La Galerie Angle de Vues expose le photographe Antoine Couvercelle et ses courts de tennis insolites !

Antoine Couvercelle est né le 19 janvier 1978 à Paris.
Depuis octobre 1999, il est reporter photographe à Tennis Magazine.
 
" En 1991, mon père s’était acheté un appareil photo reflex qu’il n’a, pour ainsi dire, jamais utilisé. J’ai voulu l’essayer et je ne lui ai jamais rendu… Ça y’est, j’étais pris par la passion de la photographie ! Je n’avais que 13 ans et je berçais déjà depuis de nombreuses années dans l’univers du tennis en tant que joueur et spectateur…
C’est donc tout naturellement que j’ai lié mes deux passions.
J’ai commencé à faire mes premières photos à Roland Garros en 1992 à l’âge de 14 ans pendant la pause déjeuner ou à la sortie de mon collège ou encore quand je séchais les cours…Mon école étant juste en face, je n’avais qu’à traverser la rue pour m’y rendre ! Difficile d’y résister…
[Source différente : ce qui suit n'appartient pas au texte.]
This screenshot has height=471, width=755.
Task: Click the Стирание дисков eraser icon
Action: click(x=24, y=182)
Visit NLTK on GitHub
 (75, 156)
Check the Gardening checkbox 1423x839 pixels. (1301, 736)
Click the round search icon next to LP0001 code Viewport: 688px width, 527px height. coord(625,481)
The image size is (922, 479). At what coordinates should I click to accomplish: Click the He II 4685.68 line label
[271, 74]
Mes premières photos ont été publiées cette année là dans Tennis Magazine. Une photo de Jim Courier et une photo de Jimmy Connors !

Au fil des années, je passais de plus en plus de temps à Roland Garros et je faisais de plus en plus de photos. J’avais la chance aussi de côtoyer les photographes de Tennis Magazine qui m’ont, en quelque sorte, “appris” ce métier.
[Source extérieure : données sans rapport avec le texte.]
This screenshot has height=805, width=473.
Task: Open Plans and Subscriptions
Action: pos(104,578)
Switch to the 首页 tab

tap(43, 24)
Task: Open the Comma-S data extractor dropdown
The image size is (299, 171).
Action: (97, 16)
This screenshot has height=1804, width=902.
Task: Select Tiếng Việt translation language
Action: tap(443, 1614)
Photographe professionnel depuis octobre 1999 à Tennis Magazine, après avoir fait deux ans d’études de journalisme aux Etats-Unis, j’ai depuis couvert les quatre tournois du Grand Chelem à plusieurs reprises (Open d’Australie, Roland Garros, Wimbledon et l’US Open) mais aussi certains des plus grands tournois internationaux comme Indian Wells, Miami, Rome, Monte Carlo, Madrid, les Masters ainsi que la coupe Davis et la Fed Cup.

L’idée de réaliser une exposition “Tennis courts” m’est venue lors d’un week-end familial sur l’île de Bréhat en Bretagne. Lors de ma visite sur cette petite île où règne une atmosphère incroyable qui mélange le charme, le calme et le mystère, j’ai découvert, le long d’un chemin, un court laissé totalement à l’abandon. 
Il était là, perdu au milieu de nulle part, envahi par la végétation avec encore quelques trace de lignes toutes craquelées et un bout du filet… 
Il se mariait parfaitement dans le décor et j’ai trouvé cela totalement insolite. La commune de Bréhat aurait pu raser le terrain, mais non, le court de tennis n’a jamais été touché, comme s’il faisait partie du patrimoine de l’île.

J’ai ensuite décidé de me lancer à la recherche de tous les courts de tennis insolites en France. Soit parce qu’ils étaient situés dans un cadre extraordinaire, soit parce qu’ils avaient une histoire particulière ou encore qu’ils appartenaient à une personnalité importante.


Parfois difficile à trouver ou très compliqué d’y accéder, c’était toujours un plaisir de les rechercher et de finir par les photographier. J’ai, grâce à cela, une petite anecdote à raconter pour la plupart d’entre eux…".
 

—-
Membre de l’ITPA (International Tennis Photographers Association)
Vainqueur des concours photos du Masters de Londres (2012) et de Monte Carlo (2013).
Trois fois finaliste du prestigieux concours photos de Wimbledon (2007, 2009, 2013) ainsi de ceux du Masters de Londres (2011) et de Monte Carlo (2012).